Don't Eat Less, Eat Right

   This is something I know many people struggle with, especially with all the crazy ads on TV and magazines about eating less food. It certainly doesn't help that we see photoshopped models (a whole other discussion we will get to) all over the place skinny as can be with the only explanation coming to mind how she got that way was through not eating. 
   This is of course FALSE!! You don't have to eat less to loose weight or get to a certain fitness goal. Yes different rules apply for all the body builders and fitness competitors out there but for the every day human, starving is not the answer. Your body needs fuel to operate and majority of that fuel is through carbohydrates. You're body will burn it all off for fuel, but, if you are consuming more than you are burning off that is when it becomes a problem.

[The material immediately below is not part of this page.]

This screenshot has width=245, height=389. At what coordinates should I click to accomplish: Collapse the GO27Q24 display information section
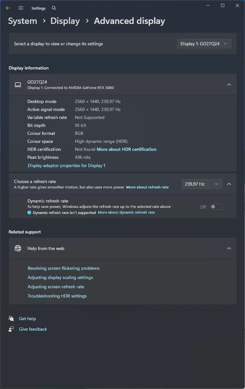pos(229,84)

One of the most important things about even moderate exercise is that it will help you burn off the extra carbs you consume that you simply cannot burn off while doing your daily tasks. 
    Sure, if you eat less you will loose weight, but it will also make you tired and very irritated, you wont have the carbohydrates needed in order to perform simple day-to-day tasks, then once you reach your desired weight and go back to eating the foods you use to and the same portions you will gain all that weight and more back quicker than you took it off. Patience is key. If you get yourself into healthy habits and begin to eat the right foods and start working on exercising more you will get much better results than from simply eating less. You're energy levels will increase, healthier skin, nails, a happy inside and so much more benefits that go well beyond just the inside of your body just by eating well and it doesn't have to be hard! Eating right can be very easy if you have the patience, I don't like the word "diet" when people think about diet they think "temporary eating restriction torture" no I prefer "healthy lifestyle" especially because it's long term and encouraging to make it a part of your life. Once you get yourself familiarized with what is healthy and what is not it becomes much easier to adapt to this lifestyle the key is to not give up, this isn't an easy thing to do with all the advertisements out there for food that isn't good for you everywhere these days, so be patience and don't give up you will get there!! Unhealthy habits are a hard addiction to break but you can do it! 

Love to all and keep up the amazing work!